**** Available records ****

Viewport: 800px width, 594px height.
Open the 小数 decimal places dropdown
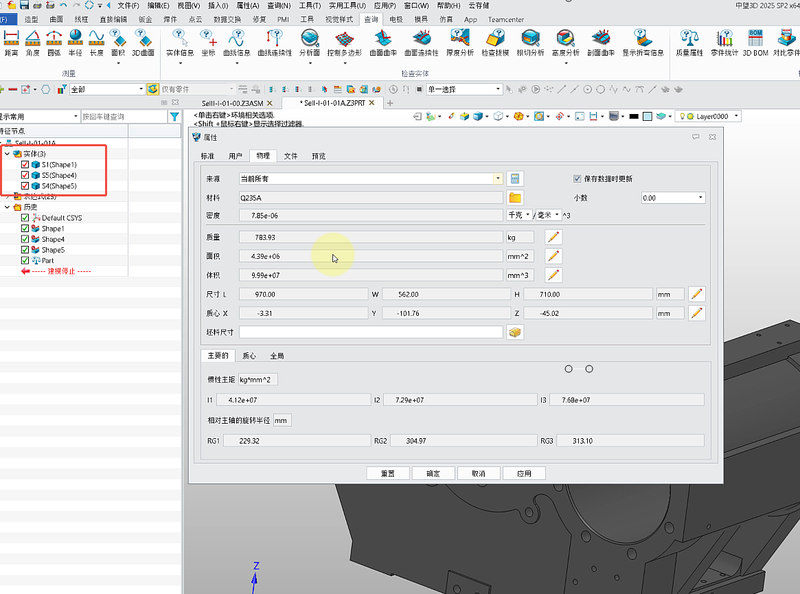tap(700, 198)
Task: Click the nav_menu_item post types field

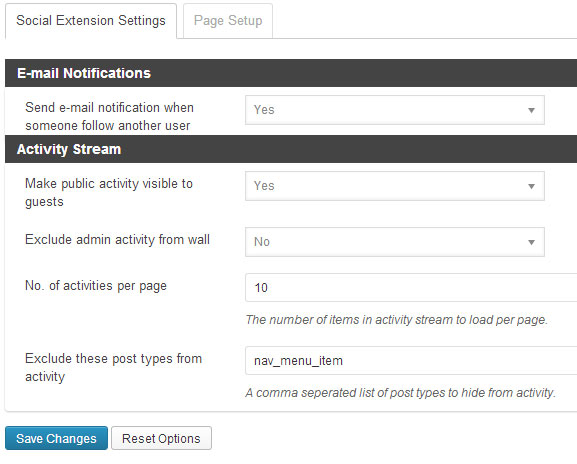Action: point(411,360)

****

Work instruction: Beginning with the line that includes "Open the 小数 decimal places dropdown" and ending with the last line of the material, reproduce those lines exactly and nothing else, with no pictures.

Task response:
Open the 小数 decimal places dropdown
tap(700, 198)
Task: Click the nav_menu_item post types field

Action: point(411,360)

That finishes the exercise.